Release Notes

8 min read

OpenClaw 2026.4.23: Codex Image Generation, Forked Context & Local Embeddings

Codex image generation, forked context for subagents, configurable local embedding context, and major stability fixes for WhatsApp and Telegram.

Release Overview

OpenClaw 2026.4.23 focuses on refining media capabilities and agent orchestration. Key additions include image generation via Codex and OpenRouter OAuth, a new "forked context" mode for subagents, and improved memory configuration for local embeddings. This release also squashes critical bugs in Telegram media replies, WhatsApp onboarding, and Slack group DM classification.

Headline Features

Codex & OpenRouter Image Generation

Agents can now generate and edit images using openai/gpt-image-2 through active Codex OAuth or OpenRouter profiles. This removes the requirement for a direct OpenAI API key for image tasks when these providers are configured. Theimage_generate tool now also supports provider-specific hints for quality, background, and moderation.

Subagent Forked Context

The sessions_spawn tool gains an optional forked context mode. When enabled, the child agent inherits the current requester transcript, allowing it to maintain continuity without the parent agent needing to manually summarize the conversation. This is ideal for complex follow-up tasks where full context is required.

Configurable Local Embeddings

Local embedding context size now defaults to 4096 and can be adjusted viamemorySearch.local.contextSize. This provides better performance out of the box while allowing power users to tune memory usage for constrained environments.

Stability & Fixes

Telegram & WhatsApp Improvements

Telegram group chats now correctly parse remote markdown image syntax into outbound media payloads, preventing the fallback to plain-text URLs. WhatsApp onboarding is now decoupled from the Baileys runtime path, allowing the QuickStart setup to display correctly before all dependencies are staged.

Codex Harness Hardening

The Codex harness receives multiple fixes: request_user_input prompts are now correctly routed back to the originating chat, and npm-installed codex.cmdshims on Windows are resolved automatically.

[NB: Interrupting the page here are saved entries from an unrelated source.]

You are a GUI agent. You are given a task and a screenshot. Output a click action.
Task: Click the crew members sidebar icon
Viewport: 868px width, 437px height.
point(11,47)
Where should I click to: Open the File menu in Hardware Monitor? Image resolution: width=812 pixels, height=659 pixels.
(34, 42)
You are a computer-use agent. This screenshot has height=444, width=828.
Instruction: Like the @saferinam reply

Structured debug logging has also been added for harness selection decisions.

Slack Group DMs

Multi-person direct messages (MPIMs) are now correctly classified as group chat context. This automatically suppresses verbose tool/plan progress traces in these surfaces, keeping shared conversations clean.

Other Notable Changes

  • Media Understanding: Explicit image-model configuration is now honored before native-vision skips, improving support for text-only primary models.
  • Memory/CLI: The built-in local embedding provider is now declared in the core manifest, fixing resolution issues for standalone CLI commands.
  • Plugins/Google Meet: Improved cleanup for Twilio calls and audio bridges.
  • Control UI: Assistant-generated images are now persisted as authenticated media, ensuring they remain visible after history reloads.
  • Dependencies: Bundled Pi packages updated to 0.70.0 with GPT-5.5 catalog metadata.

How to Update

Update to 2026.4.23 with one command:

openclaw update

FAQ

Should I upgrade to 2026.4.23 immediately?

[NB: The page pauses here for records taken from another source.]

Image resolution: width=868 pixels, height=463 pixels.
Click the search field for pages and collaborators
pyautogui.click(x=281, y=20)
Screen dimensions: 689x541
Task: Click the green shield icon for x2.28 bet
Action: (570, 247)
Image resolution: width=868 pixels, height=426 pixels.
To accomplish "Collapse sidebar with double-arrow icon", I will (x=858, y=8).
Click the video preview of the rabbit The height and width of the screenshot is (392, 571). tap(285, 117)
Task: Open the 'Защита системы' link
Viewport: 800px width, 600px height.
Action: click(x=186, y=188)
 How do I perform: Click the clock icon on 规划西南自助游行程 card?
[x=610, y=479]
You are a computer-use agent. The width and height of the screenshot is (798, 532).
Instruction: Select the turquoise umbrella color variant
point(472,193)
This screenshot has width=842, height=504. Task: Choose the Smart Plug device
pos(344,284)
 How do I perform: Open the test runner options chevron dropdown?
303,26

Yes, this release fixes critical media handling issues in Telegram and WhatsApp, improves stability for the Codex harness, and adds powerful context inheritance for subagents.

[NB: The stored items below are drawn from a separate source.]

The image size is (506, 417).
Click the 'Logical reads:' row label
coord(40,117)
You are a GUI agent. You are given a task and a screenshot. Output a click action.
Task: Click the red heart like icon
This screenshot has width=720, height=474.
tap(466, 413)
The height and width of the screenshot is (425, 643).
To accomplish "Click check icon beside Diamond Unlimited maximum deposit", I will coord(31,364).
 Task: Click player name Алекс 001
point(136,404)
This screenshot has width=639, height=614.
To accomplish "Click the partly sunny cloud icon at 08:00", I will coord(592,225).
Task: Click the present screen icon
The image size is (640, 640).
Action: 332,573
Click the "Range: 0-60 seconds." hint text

How does the Codex image generation work?

OpenClaw now routes image generation through Codex OAuth (openai/gpt-image-2) if active, meaning you can generate and edit images without needing a separate OpenAI API key.

What is forked context for subagents?

It's an optional mode for sessions_spawn that lets a subagent inherit the current requester's transcript. This allows the child agent to 'know' what was just discussed without manual summary passing.

Why was the local embedding context size changed?

It now defaults to 4096 and is configurable via memorySearch.local.contextSize, allowing you to tune performance for resource-constrained hosts like Raspberry Pi.